# Required task:
Copy the lines starting with the one containing "You are a GUI" and ending with the one containing "[x=288, y=9]", putting "Edit" in place of "Analysis" and leaving everything else as is. Leave out the pictures.

# Record set:
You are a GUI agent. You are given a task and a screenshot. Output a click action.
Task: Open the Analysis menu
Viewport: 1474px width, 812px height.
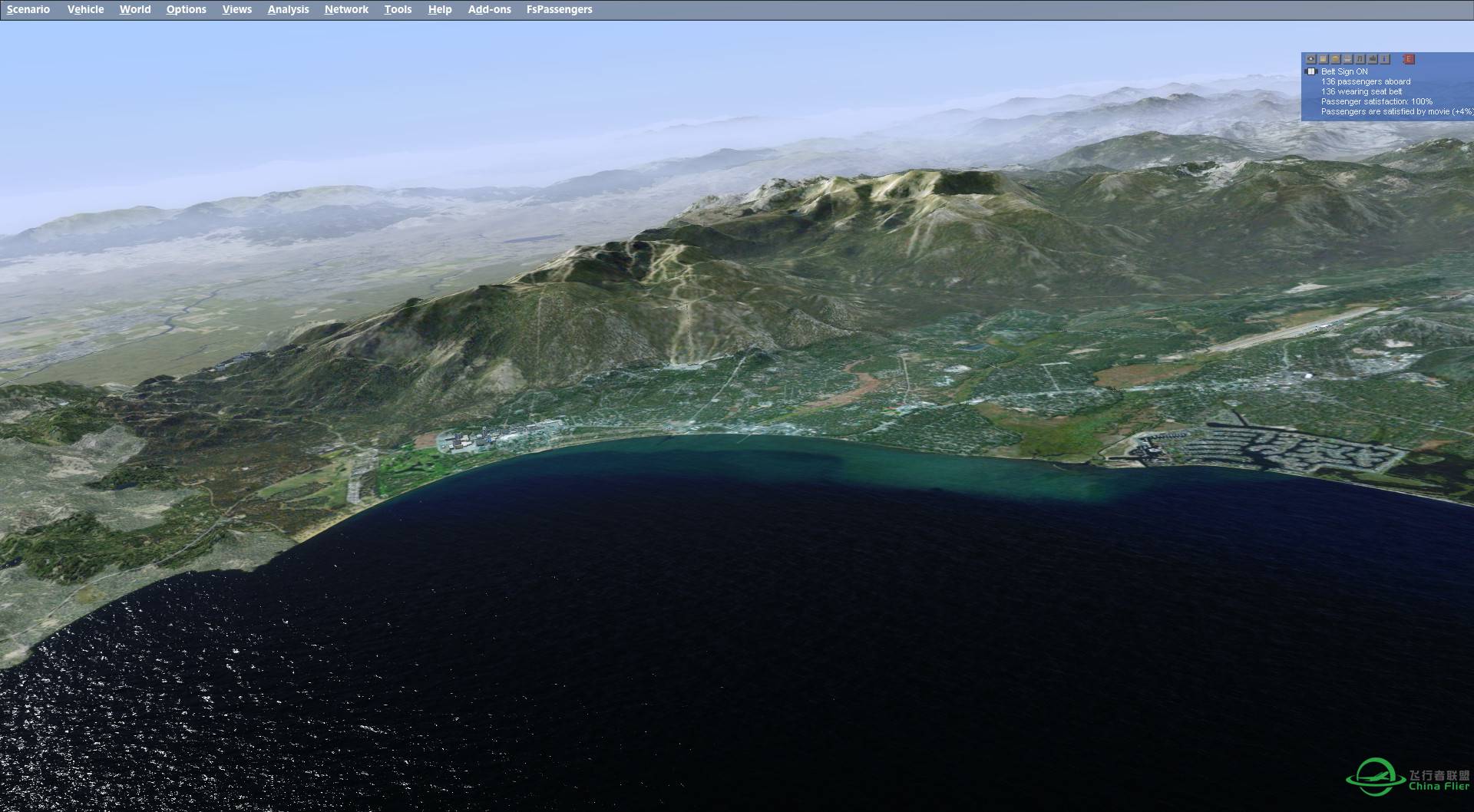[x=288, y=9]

---

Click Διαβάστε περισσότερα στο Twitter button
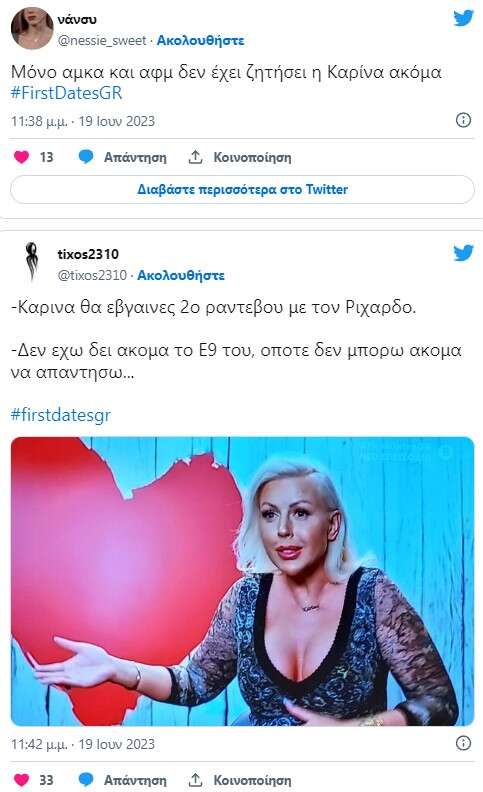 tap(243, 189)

# Solution for this problem:
You are a GUI agent. You are given a task and a screenshot. Output a click action.
Task: Open the Edit menu
Viewport: 1474px width, 812px height.
[x=288, y=9]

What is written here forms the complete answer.